Source data:
──────────

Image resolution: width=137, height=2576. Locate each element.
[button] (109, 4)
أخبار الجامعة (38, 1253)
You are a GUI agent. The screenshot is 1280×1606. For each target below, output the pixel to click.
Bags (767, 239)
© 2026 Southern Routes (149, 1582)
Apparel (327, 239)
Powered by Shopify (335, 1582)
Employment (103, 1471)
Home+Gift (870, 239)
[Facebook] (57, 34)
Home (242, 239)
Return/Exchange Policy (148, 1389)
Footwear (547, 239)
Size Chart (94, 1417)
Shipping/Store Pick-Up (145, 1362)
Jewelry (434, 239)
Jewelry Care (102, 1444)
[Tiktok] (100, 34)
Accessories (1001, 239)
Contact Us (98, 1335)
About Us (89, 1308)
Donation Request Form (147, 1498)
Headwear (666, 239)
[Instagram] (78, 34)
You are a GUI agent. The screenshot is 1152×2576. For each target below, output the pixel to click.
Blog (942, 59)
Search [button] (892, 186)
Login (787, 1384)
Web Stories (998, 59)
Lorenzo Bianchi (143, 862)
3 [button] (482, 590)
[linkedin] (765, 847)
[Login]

──────────

Work to complete: The response consists of the lines above that contain "pixel".

Result of this task:
You are a GUI agent. The screenshot is 1280×1606. For each target below, output the pixel to click.
You are a GUI agent. The screenshot is 1152×2576. For each target below, output the pixel to click.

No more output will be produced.